↓

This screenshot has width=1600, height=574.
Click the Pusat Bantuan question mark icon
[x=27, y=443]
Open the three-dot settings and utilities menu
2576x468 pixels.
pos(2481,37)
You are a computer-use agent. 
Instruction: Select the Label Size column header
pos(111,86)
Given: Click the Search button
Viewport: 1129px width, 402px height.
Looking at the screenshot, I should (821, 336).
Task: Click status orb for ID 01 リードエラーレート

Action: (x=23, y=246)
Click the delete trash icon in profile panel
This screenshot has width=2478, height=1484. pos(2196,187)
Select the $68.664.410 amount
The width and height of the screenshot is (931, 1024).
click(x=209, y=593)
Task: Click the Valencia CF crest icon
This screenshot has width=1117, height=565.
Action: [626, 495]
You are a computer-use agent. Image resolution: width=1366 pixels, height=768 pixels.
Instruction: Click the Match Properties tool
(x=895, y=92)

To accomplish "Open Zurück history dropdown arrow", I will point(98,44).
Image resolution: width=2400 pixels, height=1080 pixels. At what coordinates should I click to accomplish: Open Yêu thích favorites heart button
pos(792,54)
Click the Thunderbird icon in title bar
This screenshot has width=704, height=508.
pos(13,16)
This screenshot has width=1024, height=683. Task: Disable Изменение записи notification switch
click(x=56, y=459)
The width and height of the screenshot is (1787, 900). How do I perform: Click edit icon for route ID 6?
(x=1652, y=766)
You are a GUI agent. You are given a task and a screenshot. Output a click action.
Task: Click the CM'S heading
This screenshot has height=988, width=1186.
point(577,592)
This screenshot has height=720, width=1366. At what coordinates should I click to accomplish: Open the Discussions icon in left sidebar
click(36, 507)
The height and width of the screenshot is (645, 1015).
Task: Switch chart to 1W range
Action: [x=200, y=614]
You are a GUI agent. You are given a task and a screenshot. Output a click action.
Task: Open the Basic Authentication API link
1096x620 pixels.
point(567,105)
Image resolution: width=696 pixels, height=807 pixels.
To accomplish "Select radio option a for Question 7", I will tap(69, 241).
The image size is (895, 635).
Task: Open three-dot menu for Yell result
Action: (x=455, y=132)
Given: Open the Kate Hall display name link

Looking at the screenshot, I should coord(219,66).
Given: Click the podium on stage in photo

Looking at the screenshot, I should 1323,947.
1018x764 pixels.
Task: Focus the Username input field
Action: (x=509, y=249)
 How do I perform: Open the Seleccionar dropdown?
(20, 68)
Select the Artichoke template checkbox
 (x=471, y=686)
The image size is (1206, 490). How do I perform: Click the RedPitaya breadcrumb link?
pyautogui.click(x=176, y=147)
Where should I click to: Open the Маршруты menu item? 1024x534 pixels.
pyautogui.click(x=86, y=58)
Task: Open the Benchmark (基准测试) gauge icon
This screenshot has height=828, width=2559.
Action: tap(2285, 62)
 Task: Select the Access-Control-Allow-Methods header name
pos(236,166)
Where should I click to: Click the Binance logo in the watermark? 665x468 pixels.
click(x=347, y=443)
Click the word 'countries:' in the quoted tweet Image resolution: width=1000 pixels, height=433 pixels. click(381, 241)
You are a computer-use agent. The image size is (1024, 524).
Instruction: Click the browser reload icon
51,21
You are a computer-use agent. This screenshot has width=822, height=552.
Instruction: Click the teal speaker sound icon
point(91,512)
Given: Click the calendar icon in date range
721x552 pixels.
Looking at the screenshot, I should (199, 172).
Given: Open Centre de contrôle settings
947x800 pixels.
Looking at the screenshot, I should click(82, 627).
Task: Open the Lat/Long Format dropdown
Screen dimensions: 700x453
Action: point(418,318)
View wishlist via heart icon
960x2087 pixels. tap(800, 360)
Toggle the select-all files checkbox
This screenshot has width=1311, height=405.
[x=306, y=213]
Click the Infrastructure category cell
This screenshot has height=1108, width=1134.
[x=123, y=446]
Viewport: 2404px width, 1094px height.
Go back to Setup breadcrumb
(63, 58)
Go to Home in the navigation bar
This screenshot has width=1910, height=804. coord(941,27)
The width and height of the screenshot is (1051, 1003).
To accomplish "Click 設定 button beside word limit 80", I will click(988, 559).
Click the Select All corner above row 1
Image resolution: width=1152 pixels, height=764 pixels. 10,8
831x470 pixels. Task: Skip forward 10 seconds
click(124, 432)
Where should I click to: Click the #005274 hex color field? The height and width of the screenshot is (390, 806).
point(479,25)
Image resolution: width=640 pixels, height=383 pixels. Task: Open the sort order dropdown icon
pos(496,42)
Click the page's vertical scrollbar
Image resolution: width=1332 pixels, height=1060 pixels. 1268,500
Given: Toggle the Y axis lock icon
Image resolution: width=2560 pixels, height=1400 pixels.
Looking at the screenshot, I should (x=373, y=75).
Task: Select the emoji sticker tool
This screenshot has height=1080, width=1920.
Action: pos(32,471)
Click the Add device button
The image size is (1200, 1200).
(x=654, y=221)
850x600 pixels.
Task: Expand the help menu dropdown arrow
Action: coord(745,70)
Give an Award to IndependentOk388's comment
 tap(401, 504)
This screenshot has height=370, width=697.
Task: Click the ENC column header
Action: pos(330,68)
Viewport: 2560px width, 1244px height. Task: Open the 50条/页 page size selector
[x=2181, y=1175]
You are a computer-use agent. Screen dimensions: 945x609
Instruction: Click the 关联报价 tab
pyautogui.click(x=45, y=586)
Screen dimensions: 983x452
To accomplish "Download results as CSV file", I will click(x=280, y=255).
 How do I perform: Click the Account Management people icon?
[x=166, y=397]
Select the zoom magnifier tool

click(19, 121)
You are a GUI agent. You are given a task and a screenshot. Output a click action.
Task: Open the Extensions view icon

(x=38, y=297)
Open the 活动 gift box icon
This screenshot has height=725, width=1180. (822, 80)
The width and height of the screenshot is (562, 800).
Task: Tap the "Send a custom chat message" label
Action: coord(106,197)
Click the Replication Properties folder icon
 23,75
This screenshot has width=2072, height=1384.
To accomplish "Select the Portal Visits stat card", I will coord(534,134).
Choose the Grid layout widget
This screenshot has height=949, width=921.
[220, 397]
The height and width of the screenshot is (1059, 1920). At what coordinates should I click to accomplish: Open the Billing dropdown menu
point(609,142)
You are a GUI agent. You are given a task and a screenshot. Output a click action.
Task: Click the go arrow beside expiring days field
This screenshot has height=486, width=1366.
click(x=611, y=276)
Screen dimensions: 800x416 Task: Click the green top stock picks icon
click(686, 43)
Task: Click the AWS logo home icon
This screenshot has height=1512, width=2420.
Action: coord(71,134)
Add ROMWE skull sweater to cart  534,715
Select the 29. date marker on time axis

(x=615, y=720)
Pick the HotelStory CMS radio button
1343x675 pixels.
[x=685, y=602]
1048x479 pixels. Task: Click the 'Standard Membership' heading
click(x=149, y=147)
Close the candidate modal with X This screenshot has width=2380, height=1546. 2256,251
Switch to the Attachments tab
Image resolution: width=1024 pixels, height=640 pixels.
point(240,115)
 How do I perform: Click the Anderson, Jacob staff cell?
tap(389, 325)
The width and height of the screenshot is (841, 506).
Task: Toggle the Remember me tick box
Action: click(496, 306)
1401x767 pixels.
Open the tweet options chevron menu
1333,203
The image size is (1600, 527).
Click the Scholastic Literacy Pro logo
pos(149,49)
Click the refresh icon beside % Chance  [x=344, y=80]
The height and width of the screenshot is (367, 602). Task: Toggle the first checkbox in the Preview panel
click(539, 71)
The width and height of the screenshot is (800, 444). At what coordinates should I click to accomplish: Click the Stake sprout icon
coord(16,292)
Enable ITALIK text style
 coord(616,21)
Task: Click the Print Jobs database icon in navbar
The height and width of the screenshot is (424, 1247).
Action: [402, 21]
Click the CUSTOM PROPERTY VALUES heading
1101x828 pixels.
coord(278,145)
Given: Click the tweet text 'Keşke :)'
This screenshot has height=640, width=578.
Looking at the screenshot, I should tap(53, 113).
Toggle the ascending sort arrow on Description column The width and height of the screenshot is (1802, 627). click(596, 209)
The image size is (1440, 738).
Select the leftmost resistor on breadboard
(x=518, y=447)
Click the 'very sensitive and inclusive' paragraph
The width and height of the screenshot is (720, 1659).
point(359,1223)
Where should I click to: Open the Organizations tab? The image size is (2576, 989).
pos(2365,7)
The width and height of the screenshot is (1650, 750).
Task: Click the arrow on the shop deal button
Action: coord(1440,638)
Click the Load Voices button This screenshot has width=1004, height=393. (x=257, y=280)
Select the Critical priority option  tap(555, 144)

↑

WORK TO BE COMPLETED :: Duplicate the stretch of the listing above from the line containing "The image size is (1600, 527)." through the line containing "coord(278,145)", including both of those lines.

FINAL ANSWER ::
The image size is (1600, 527).
Click the Scholastic Literacy Pro logo
pos(149,49)
Click the refresh icon beside % Chance  [x=344, y=80]
The height and width of the screenshot is (367, 602). Task: Toggle the first checkbox in the Preview panel
click(539, 71)
The width and height of the screenshot is (800, 444). At what coordinates should I click to accomplish: Click the Stake sprout icon
coord(16,292)
Enable ITALIK text style
 coord(616,21)
Task: Click the Print Jobs database icon in navbar
The height and width of the screenshot is (424, 1247).
Action: [402, 21]
Click the CUSTOM PROPERTY VALUES heading
1101x828 pixels.
coord(278,145)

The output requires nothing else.